В общем, Никита и сам это понимал, но каждый день утром и вечером он заходил в госпиталь, Маша ворчала, но на несколько минут пускала его к княжне. Так, через несколько дней после того, как она пришла в себя, состоялся очень непростой для Никиты разговор.
— Почему, — девушка закашлялась, прошептала еле слышно, — почему напали на обитель? Кто-нибудь остался в живых?
Никита вздохнул тяжело, он боялся этого вопроса, — Это был махновский отряд, они должны были выяснить, насколько сильны наши тылы, и чтобы выманить на бой напали на монастырь. Думали успеть быстро атаковать и скрыться, но наша разведка помогла, и мы ответили с таким напором, что от махновцев не осталось и следа, отряд разбит, командир был допрошен на месте, даже пленных не брали.
— А монахини? — ее голос дрожал.
Никита не знал, что сказать, как смягчить ее боль, отвел взгляд, тихо промолвил, — игуменья и пятеро сестер мертвы. Остальные живы, наши офицеры помогли им с похоронами.

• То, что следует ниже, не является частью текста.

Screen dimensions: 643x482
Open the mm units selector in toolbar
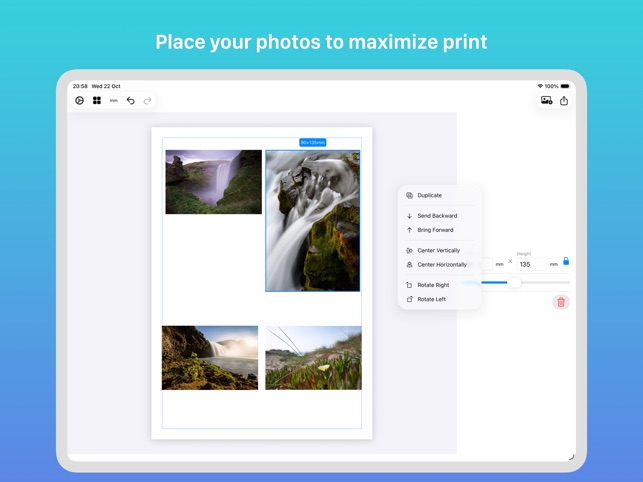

Он услышал, как участилось ее тяжелое неровное дыхание, и все же через мгновение отважился взглянуть. Из ее глаз бежали крупные горькие слезы.
— Я хочу побыть одна, ступайте к себе.
* * * *
С того нелегкого разговора княжна всячески пыталась отгородить себя ото всех и даже Никиты. Новая потеря тяжелым камнем давила на хрупкие плечи. И вновь накатывала такая апатия, что жить и вовсе не хотелось.
Особенно после того, как сегодня она увидела свое отражение в зеркале. Елизавета настойчиво просила Марию принести его, девушка отговаривалась, как могла, но упорство княжны было сильнее.
Когда Елизавета увидела то, что отразилось в поднесенном к ней зеркале, она пришла в ужас. Бледное с серым отливом осунувшееся лицо, впалые щеки, заострившейся подбородок, бесцветные потрескавшиеся губы, слипшиеся от пота волосы. Только в нереально огромных на исхудавшем лице глазах еще теплилась жизнь.
— Убери, — еле слышно прошептала Елизавета Марии, — я не хочу это видеть и не пускай ко мне никого, только доктора, — это маленькая фраза и потрясение от собственного отражения обессилили девушку, она закрыла глаза и провалилась в беспамятство.
Так прошло две недели. В течении которых Никита опять находился в томительном ожидании поговорить с ней, да что там говорить, хотя бы просто увидеть. Между тем, девушка шла на поправку очень медленно. Маша уже оскомину ей набила своими разговорами о чуде Господнем, ведь попади пуля чуть в сторону и все… Но операция и потеря крови, а главное ее психологическое состояние сделали свое дело.
Мало того, что организму тяжело было восстанавливаться, так и сама Елизавета не стремилась к этому, отказывалась есть, принимать лекарства. Она часами смотрела отрешенным взглядом, погруженная в свои мысли, или спала, или тихо плакала. Это и беспокоило Егора Карловича больше всего, в конце концов, физическое здоровье поправиться, а вот как залечить душевные раны. Сначала надежды возлагались на Марию, потом на Филипповну, но Лиза просто отказывалась говорить, односложное «да», «нет», или кивок головы. Последнюю надежду Егор Карлович связывал с Никитой, уж если и с ним она не захочет поговорить, тогда… Никита, конечно, обо всем этом знал, очень волновался, но тем не менее, настроен был решительно.